= Extracted information =
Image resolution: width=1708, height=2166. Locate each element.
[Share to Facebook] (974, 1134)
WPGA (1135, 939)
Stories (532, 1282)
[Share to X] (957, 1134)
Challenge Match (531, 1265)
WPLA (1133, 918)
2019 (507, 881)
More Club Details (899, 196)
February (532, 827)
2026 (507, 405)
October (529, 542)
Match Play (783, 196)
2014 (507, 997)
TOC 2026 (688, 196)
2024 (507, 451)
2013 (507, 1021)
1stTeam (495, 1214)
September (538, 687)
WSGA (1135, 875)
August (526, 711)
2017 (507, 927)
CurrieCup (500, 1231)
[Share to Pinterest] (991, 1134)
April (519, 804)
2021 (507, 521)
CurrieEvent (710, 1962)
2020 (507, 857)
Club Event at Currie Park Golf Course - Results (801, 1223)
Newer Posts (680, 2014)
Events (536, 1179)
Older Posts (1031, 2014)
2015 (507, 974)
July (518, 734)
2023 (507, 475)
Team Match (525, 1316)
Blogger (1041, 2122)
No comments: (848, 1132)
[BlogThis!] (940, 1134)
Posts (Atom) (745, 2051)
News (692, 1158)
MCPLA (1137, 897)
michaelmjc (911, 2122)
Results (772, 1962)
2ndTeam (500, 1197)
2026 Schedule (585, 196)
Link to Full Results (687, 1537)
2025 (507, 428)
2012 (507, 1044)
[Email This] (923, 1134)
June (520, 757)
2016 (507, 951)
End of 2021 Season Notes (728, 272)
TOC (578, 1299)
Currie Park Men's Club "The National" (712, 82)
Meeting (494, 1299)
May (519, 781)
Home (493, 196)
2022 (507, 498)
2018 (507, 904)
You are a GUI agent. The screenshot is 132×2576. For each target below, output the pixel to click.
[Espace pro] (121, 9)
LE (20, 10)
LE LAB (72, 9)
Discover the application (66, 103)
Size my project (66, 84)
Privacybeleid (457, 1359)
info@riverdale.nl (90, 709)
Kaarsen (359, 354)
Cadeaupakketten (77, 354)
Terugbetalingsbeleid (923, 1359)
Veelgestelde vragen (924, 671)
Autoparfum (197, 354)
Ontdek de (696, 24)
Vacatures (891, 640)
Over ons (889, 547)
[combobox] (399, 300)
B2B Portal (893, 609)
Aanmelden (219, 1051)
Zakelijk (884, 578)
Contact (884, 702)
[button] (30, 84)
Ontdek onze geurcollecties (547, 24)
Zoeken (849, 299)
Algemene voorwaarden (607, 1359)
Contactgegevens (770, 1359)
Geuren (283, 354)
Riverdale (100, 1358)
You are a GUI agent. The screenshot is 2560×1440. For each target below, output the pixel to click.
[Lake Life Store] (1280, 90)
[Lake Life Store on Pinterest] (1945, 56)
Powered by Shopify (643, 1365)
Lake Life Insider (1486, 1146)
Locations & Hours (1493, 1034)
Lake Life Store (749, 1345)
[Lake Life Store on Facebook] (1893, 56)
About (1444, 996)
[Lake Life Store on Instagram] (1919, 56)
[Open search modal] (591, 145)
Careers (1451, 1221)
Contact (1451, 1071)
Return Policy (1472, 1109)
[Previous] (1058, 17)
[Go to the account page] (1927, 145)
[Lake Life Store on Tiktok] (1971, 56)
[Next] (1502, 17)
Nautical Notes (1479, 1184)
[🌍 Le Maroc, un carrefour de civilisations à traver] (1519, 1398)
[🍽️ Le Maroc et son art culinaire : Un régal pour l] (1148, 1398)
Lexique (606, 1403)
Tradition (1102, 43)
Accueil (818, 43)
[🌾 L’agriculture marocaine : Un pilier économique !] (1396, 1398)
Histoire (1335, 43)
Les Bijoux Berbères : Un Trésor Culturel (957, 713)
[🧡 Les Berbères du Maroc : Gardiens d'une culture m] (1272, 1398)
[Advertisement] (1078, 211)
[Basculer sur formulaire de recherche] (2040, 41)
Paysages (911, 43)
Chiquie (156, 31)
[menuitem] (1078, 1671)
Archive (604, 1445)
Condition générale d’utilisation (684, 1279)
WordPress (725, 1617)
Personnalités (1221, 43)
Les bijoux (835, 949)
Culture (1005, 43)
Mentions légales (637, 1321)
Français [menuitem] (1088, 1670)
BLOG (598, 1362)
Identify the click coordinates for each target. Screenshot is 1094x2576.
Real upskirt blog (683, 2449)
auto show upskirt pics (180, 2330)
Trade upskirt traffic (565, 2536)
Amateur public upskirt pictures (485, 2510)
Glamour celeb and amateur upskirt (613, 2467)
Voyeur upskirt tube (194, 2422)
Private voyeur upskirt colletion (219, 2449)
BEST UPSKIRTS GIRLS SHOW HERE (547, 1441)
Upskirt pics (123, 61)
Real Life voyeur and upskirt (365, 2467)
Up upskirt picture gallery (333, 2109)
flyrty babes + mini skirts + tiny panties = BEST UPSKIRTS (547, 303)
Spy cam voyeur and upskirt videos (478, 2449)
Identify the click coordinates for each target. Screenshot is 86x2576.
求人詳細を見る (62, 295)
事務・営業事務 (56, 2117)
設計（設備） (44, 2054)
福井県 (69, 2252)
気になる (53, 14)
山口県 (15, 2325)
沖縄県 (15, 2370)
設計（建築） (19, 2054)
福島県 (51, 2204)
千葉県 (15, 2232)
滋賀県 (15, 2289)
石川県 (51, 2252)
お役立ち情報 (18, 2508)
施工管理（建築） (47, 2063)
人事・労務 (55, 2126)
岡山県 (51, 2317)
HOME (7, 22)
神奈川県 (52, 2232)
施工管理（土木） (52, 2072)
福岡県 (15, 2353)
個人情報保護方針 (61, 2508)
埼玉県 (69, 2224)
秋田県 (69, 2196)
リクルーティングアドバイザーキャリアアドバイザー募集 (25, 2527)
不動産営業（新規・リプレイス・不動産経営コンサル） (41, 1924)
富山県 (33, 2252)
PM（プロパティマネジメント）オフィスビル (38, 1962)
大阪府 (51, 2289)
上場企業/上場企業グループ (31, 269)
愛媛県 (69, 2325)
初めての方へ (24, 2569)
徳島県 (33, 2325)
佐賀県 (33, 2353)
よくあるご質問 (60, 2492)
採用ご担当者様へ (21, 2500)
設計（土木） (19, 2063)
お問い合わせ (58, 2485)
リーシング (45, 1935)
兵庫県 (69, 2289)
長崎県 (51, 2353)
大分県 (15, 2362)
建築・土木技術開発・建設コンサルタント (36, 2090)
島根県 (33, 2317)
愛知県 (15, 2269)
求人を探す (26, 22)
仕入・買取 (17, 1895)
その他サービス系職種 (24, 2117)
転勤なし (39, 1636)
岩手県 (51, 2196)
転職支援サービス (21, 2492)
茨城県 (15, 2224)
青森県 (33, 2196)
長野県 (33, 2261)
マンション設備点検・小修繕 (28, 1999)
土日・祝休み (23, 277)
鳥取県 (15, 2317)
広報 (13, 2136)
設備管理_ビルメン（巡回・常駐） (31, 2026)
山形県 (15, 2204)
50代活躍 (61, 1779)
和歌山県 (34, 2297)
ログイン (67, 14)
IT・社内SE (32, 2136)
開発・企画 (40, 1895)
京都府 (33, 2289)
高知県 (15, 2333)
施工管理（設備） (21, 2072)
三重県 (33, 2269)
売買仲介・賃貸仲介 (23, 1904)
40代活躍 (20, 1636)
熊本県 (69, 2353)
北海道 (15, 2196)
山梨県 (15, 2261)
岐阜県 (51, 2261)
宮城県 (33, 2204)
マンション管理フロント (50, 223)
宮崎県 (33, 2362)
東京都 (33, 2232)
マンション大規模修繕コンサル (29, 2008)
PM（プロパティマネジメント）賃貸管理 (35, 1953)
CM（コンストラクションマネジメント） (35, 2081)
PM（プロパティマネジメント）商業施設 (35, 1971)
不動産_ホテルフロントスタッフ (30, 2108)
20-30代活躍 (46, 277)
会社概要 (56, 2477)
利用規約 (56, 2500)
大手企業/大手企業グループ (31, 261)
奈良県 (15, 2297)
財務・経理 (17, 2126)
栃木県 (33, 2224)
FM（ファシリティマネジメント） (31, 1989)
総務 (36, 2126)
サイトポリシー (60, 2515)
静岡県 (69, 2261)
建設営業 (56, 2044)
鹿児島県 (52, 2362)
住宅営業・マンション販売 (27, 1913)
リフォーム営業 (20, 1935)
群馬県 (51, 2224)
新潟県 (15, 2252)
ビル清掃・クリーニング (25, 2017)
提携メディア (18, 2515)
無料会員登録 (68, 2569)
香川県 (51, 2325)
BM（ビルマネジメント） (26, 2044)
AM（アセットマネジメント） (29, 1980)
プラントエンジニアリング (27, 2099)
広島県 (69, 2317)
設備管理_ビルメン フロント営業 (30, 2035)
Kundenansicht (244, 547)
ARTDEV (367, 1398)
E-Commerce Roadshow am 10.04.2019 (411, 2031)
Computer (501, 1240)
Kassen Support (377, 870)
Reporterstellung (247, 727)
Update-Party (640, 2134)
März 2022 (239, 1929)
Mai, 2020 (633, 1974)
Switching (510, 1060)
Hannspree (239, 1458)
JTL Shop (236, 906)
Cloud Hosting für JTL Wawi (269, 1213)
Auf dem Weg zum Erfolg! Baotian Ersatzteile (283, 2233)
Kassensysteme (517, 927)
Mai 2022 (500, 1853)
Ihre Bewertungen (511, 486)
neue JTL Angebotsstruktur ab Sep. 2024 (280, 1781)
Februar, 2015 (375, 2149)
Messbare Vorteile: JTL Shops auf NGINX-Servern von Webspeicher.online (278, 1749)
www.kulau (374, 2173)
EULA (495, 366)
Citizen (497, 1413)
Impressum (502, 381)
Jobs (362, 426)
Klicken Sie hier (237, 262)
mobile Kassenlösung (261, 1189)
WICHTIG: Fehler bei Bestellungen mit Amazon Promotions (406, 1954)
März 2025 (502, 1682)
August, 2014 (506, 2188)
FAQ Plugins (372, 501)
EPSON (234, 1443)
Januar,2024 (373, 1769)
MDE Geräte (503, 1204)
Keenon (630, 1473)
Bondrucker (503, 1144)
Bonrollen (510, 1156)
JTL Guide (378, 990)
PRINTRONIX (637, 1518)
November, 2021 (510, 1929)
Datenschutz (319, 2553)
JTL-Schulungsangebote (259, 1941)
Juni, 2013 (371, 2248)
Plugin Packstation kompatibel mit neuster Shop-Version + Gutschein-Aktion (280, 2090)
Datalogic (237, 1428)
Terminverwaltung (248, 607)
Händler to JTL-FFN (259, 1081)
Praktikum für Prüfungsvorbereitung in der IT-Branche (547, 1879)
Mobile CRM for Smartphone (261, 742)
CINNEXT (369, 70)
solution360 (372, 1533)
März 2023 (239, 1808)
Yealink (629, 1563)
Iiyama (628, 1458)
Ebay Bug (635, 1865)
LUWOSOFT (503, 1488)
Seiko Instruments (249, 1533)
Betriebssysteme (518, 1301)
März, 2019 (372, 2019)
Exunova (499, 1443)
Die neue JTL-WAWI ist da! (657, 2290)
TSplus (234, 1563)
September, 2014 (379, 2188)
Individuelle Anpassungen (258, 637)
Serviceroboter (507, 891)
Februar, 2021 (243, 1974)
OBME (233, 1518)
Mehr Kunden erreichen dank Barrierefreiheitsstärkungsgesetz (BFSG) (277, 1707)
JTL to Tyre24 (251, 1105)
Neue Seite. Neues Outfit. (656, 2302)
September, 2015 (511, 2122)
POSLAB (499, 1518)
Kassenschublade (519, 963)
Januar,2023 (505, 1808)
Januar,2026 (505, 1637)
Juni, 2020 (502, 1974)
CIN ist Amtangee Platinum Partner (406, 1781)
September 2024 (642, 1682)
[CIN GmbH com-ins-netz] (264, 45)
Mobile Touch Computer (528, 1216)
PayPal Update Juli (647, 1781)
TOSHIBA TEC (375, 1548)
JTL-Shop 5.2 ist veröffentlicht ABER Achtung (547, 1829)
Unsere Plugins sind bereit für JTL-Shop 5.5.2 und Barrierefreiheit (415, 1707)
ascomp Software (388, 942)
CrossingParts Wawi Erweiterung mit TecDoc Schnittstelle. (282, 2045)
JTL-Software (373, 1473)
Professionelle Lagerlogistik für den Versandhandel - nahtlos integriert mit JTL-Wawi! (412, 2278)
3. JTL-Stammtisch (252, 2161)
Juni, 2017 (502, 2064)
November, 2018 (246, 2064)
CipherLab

= To do =
Would you quote everything above from the line containing "リクルーティングアドバイザーキャリアアドバイザー募集 (25, 2527)" down to the line containing "兵庫県 (69, 2289)"? Include both of those lines and nothing else.

= Answer to this exercise =
リクルーティングアドバイザーキャリアアドバイザー募集 (25, 2527)
不動産営業（新規・リプレイス・不動産経営コンサル） (41, 1924)
富山県 (33, 2252)
PM（プロパティマネジメント）オフィスビル (38, 1962)
大阪府 (51, 2289)
上場企業/上場企業グループ (31, 269)
愛媛県 (69, 2325)
初めての方へ (24, 2569)
徳島県 (33, 2325)
佐賀県 (33, 2353)
よくあるご質問 (60, 2492)
採用ご担当者様へ (21, 2500)
設計（土木） (19, 2063)
お問い合わせ (58, 2485)
リーシング (45, 1935)
兵庫県 (69, 2289)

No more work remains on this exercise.